##### Source extract #####

The Tycoons: How Andrew Carnegie, John D. Rockefeller, Jay Gould, and J. P. Morgan Invented the American Supereconomy

By Charles R. Morris

What you’ll learn

As the nineteenth century came to a close, it became increasingly clear—much to the chagrin of Great Britain—that the young United States of America had become the most powerful country in the world. For a country that had torn itself apart in a bloody civil war, the strides it made in just 30 years were remarkable. Historian Charles R. Morris elucidates the key characters and cultural ambience that brought a nation to unprecedented heights.


Read on for key insights from The Tycoons.

1. America changed dramatically in the 19th-century thanks to a combination of key businessmen and an optimistic, adaptive American culture.

When Lincoln was assassinated in 1865, Andrew Carnegie was barely 30 and already wealthy, but had not yet cast his lot with steel. He was still taking soundings to divine into which industry he would invest his time and energy. At 26, John D. Rockefeller already owned an oil refinery in Cleveland and had a clear framework for taking over the entire industry. Jay Gould was only 29 and his career path had been as tumultuous as it was ambitious, with his inroads into the railroad industry. John Pierpont Morgan (or J.P. Morgan as he’s now commonly known) was 28, assiduously learning the banking trade that would allow him to rein in the excesses of the industry tycoons.

These men, all very different in temperament, were some of the leads in the story of the United States’ astoundingly swift rise to global superpower. In other historical eras, and in other places, these men would have become powerful advisors to kings or military leaders, but in the mid-19th century United States, business was the realm where unfettered ambition had room to spread its wings.

##### Extracted data #####

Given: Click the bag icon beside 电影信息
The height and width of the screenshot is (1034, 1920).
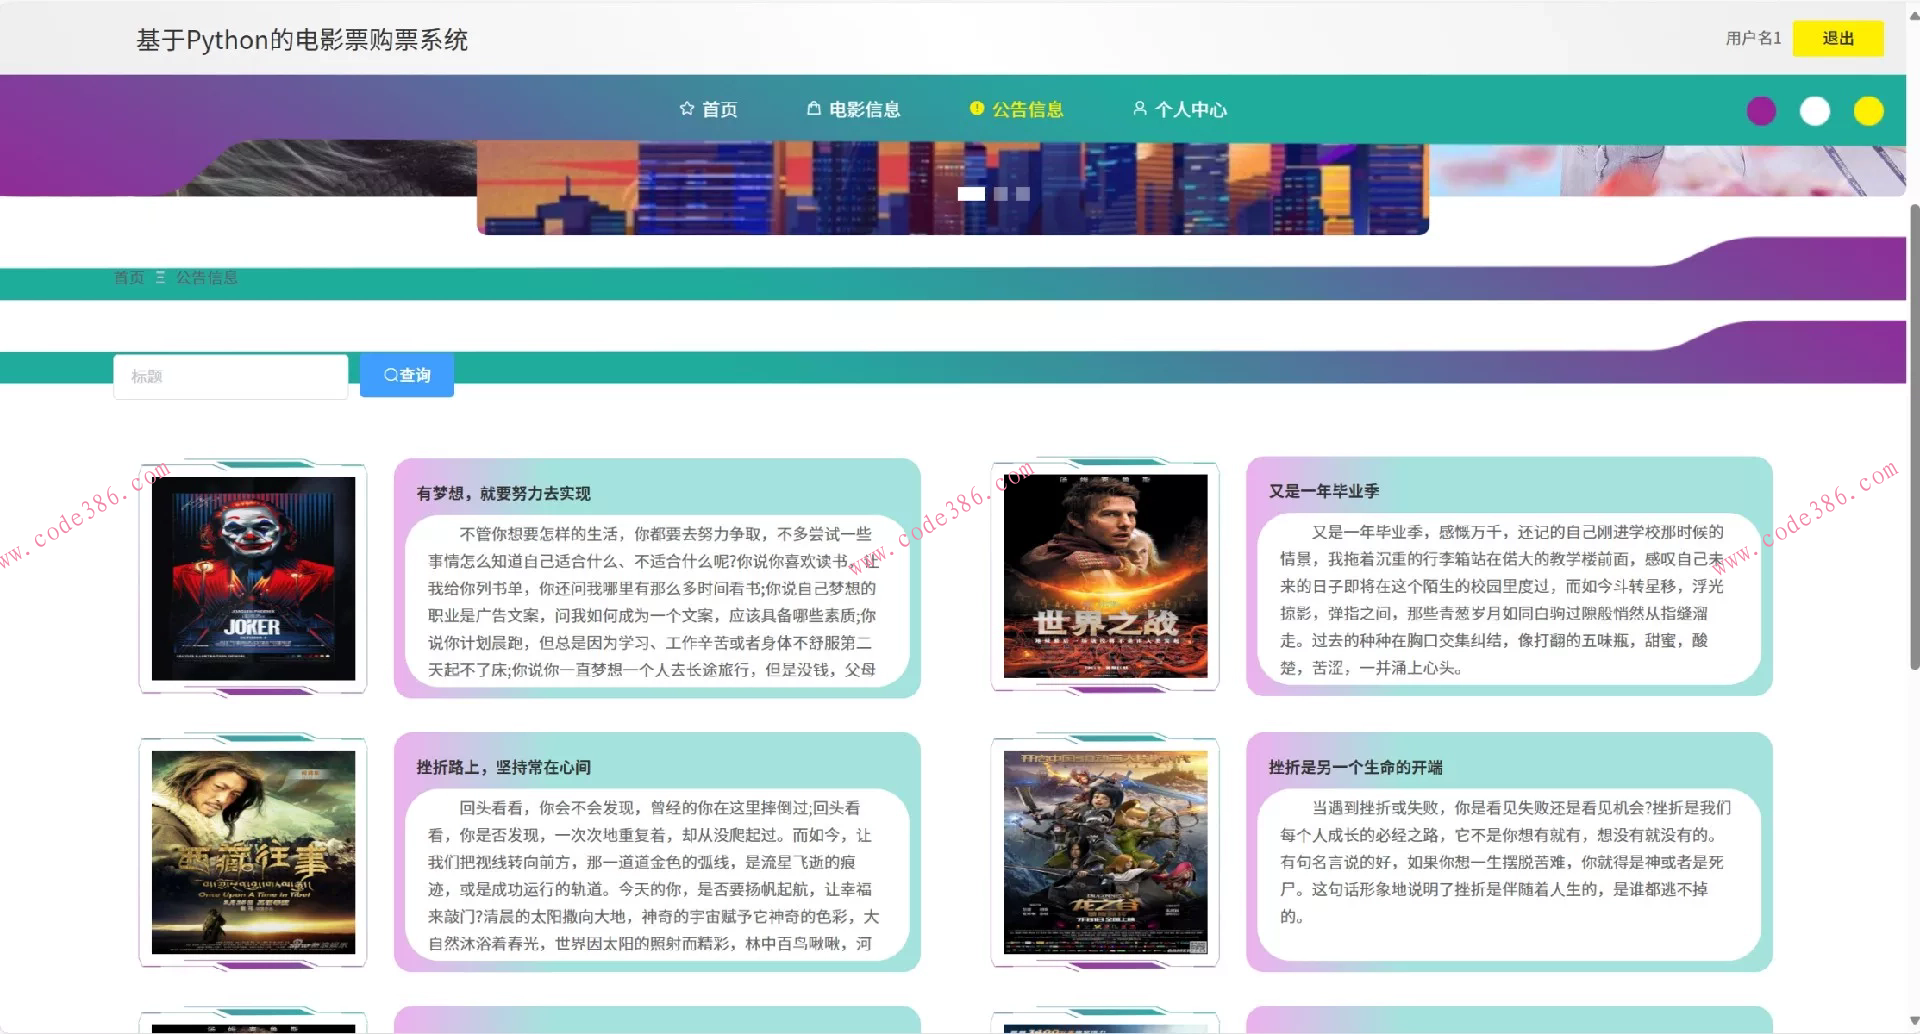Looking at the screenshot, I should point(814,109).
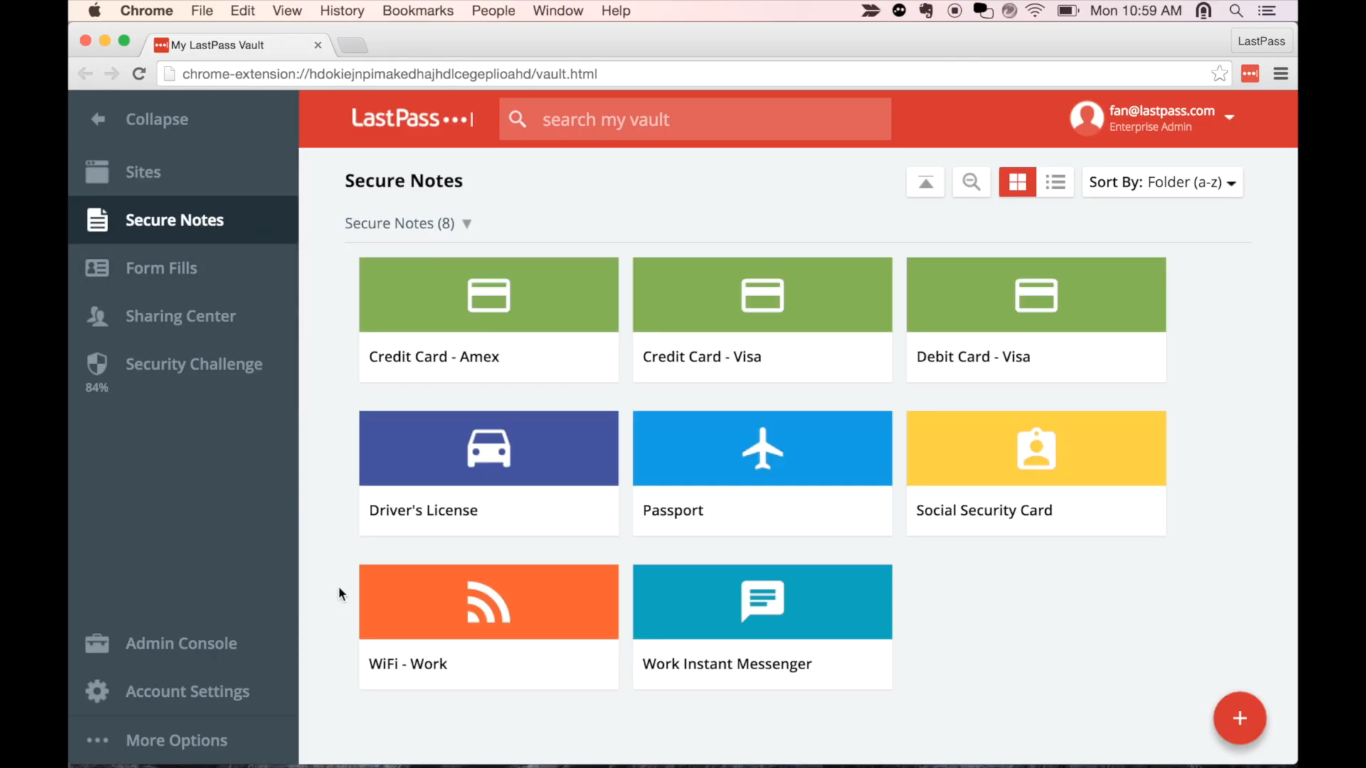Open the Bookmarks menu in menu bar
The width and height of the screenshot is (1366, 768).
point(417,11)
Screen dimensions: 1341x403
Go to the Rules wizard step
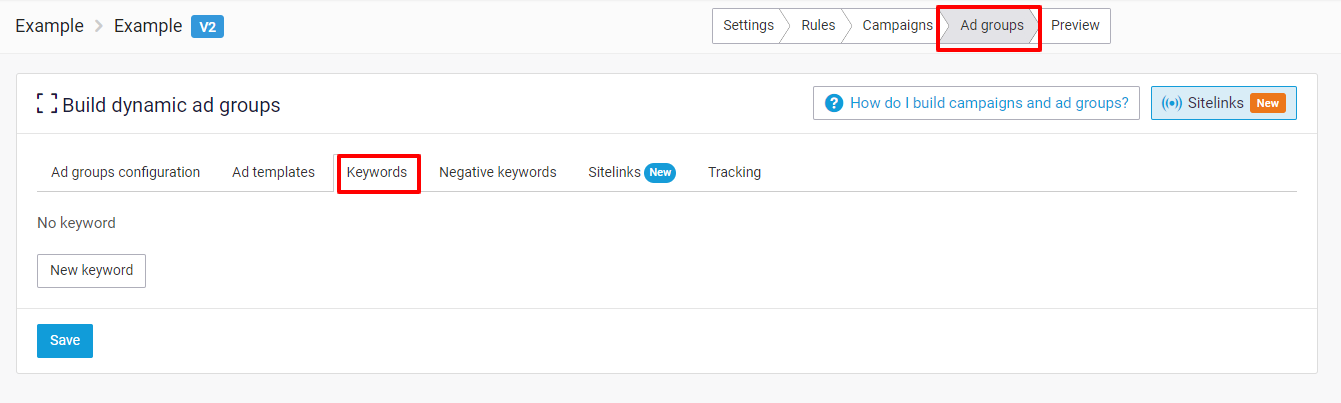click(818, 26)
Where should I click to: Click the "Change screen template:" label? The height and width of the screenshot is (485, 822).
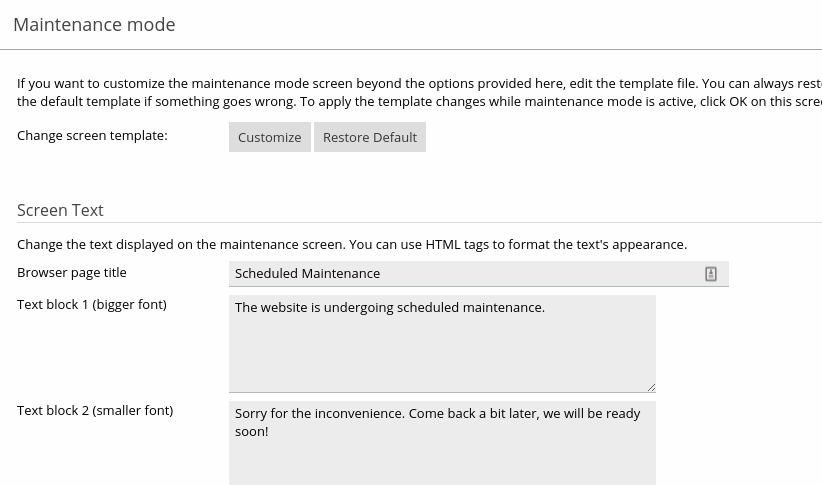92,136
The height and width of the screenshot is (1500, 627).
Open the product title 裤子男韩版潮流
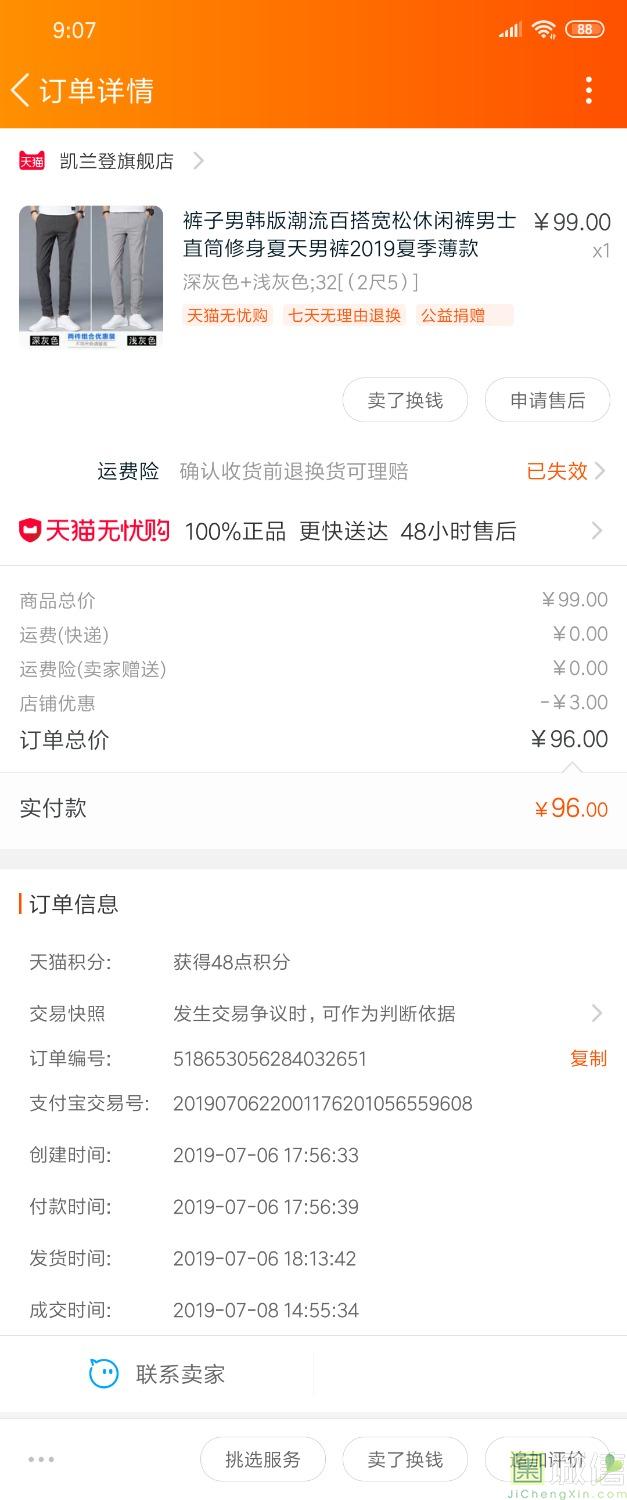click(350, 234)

#####

_Work item A_. For each of the four men the Tycoons summary describes at the time of Lincoln's assassination in 1865, list his name and the age the summary gives for him.
_Work item B_. Carry on the summary of The Tycoons from its last sentence, keeping its tone and subject.

_Response A_.
- Andrew Carnegie: barely 30
- John D. Rockefeller: 26
- Jay Gould: 29
- John Pierpont Morgan (J.P. Morgan): 28

_Response B_.
It’s easy to fall into the trap of the so-called “Great Men Theory,” which talks about history through the lives of key charismatic individuals. Critics of this theory say it focuses too much on individuals, and not enough on the societal influences and dynamics that help them succeed. But given the scale of the structural changes these tycoons initiated, for good and for ill, the attention is warranted. It would, however, be impossible to talk about these tycoons without reference to the general culture of the American people that made their ascendancy possible.

At the heart of the American cultural profile of the day was the optimistic, can-do spirit of the pioneer, and a remarkable adaptability and willingness to try something new. In this young nation of transplants, shallow roots gave mobility. There was a willingness to dispense with traditional guilds and status that stabilized societies and limited mobility. These cultural features shocked and awed a comparatively risk-averse Europe.

2. Before Silicon Valley, there was the Connecticut River Valley.

Over 150 years before Silicon Valley, another unexpected center of innovation developed along the United States’ east coast. In the early 1800s, there was a serendipitous convergence of machine geeks and a culture of innovation in the Connecticut River Valley. At that time, New York’s large farms were beginning to eclipse New England’s agricultural operations. Most boys and young men were putting their bets on machinery and aligning themselves with one technology or another, hoping it would take off and they’d managed to hitch their wagon to that star.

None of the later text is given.